REQUIREMENT: If a line below falls between the line with "Where should I click to: Select" and the line with "The width and height of the screenshot is (479, 678).", or is one of those two, output it exactly; output nothing else and no pictures.
Start of Block
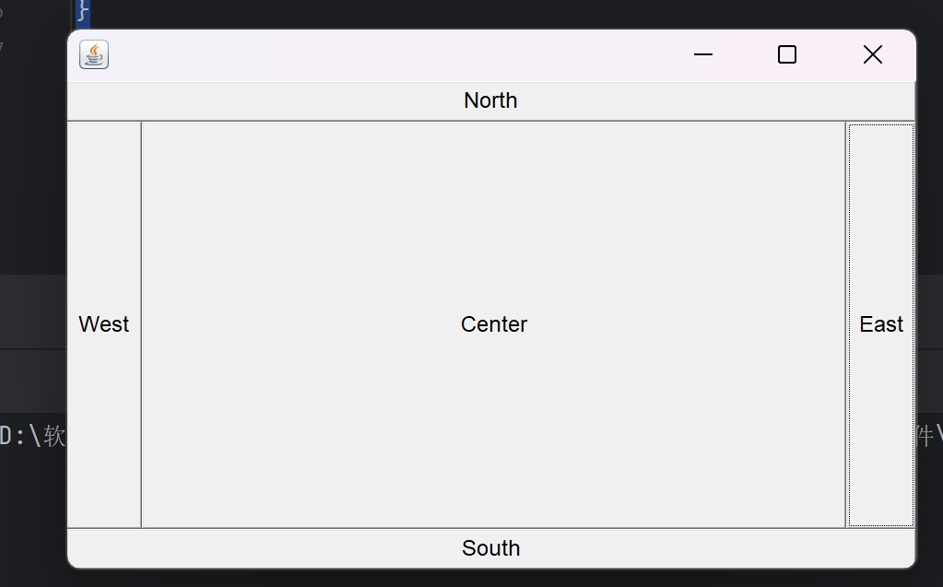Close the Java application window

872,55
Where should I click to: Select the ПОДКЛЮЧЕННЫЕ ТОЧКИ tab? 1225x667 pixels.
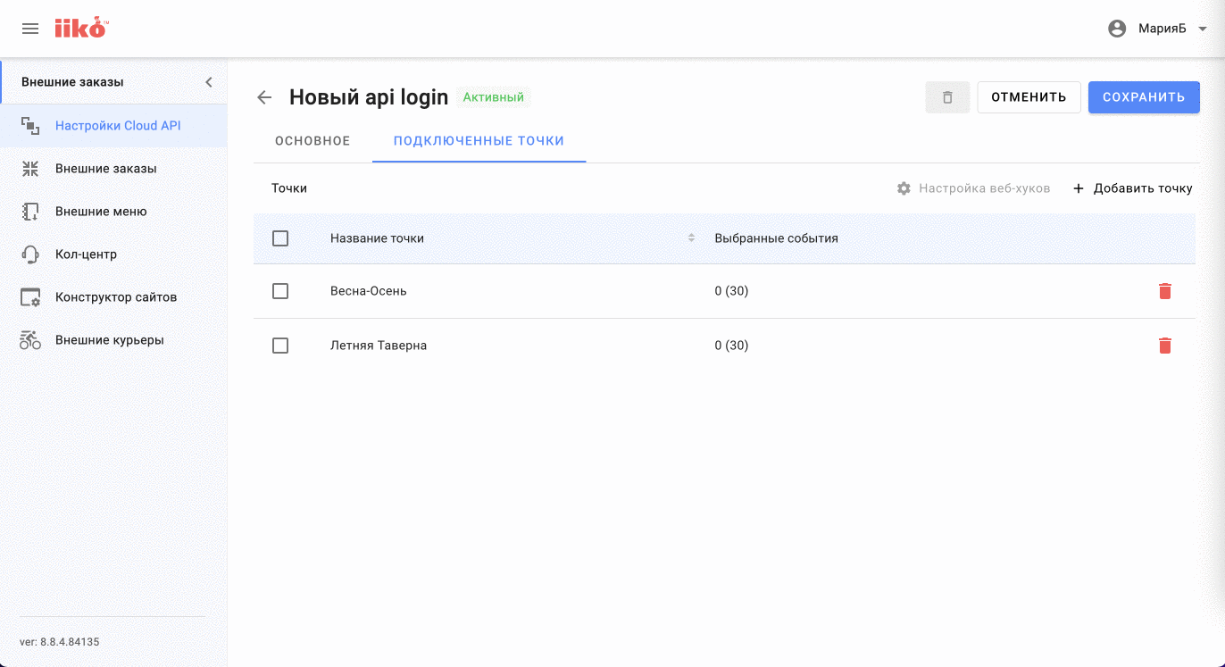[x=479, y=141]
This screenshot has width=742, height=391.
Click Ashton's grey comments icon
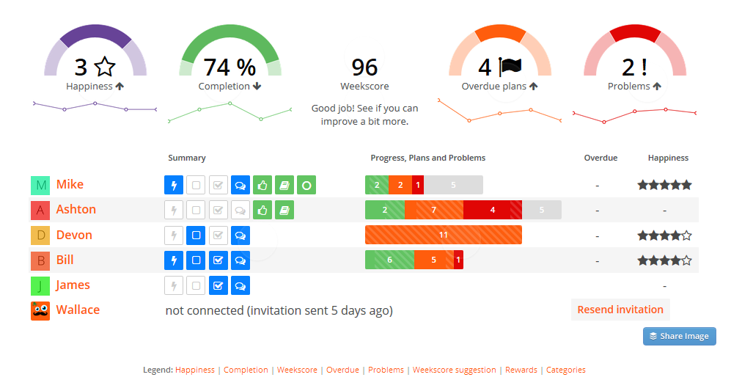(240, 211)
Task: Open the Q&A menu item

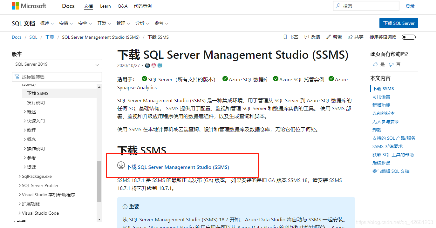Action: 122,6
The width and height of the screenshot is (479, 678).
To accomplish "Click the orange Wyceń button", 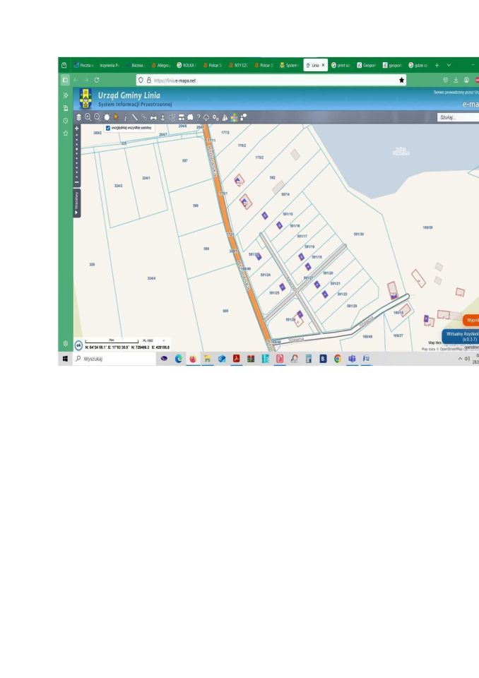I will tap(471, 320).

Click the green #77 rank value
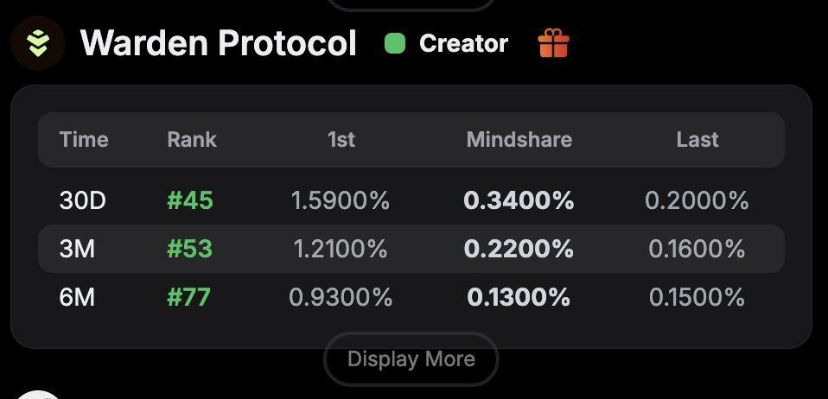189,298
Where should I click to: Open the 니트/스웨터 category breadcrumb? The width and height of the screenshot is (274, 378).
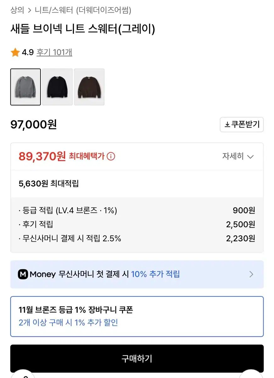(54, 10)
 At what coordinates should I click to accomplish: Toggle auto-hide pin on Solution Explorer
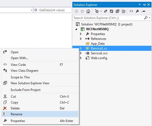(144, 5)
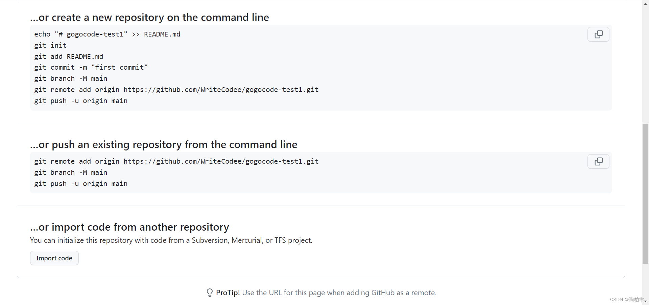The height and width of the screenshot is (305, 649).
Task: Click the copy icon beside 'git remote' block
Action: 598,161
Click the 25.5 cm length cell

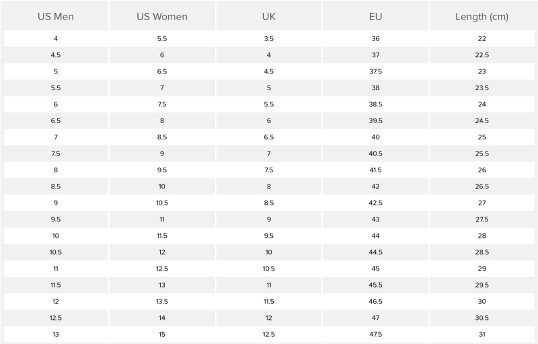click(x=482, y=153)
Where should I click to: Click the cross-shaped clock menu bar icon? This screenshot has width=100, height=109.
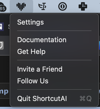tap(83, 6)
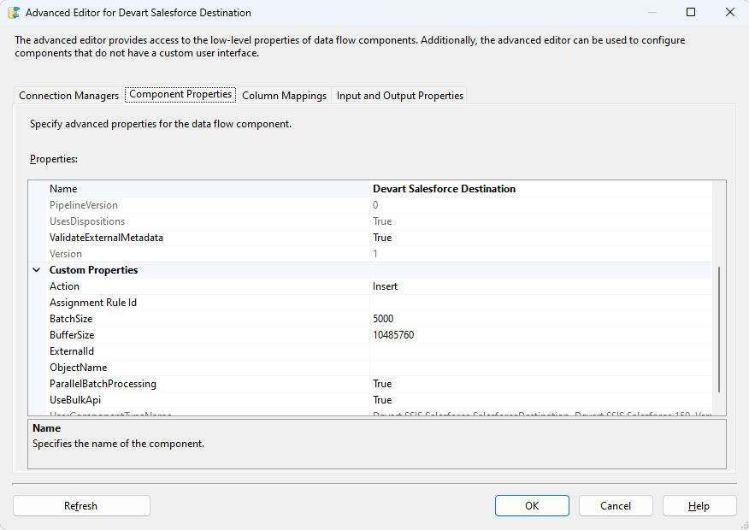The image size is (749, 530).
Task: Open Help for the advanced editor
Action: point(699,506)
End of Block
TASK SOLUTION:
Where should I click to: Select the ПОДКЛЮЧЕННЫЕ ТОЧКИ tab? 1225x667 pixels.
[x=479, y=141]
This screenshot has width=742, height=391.
Click Ashton's grey comments icon
(240, 211)
Task: Open the Q&A menu item

Action: 122,6
The width and height of the screenshot is (479, 678).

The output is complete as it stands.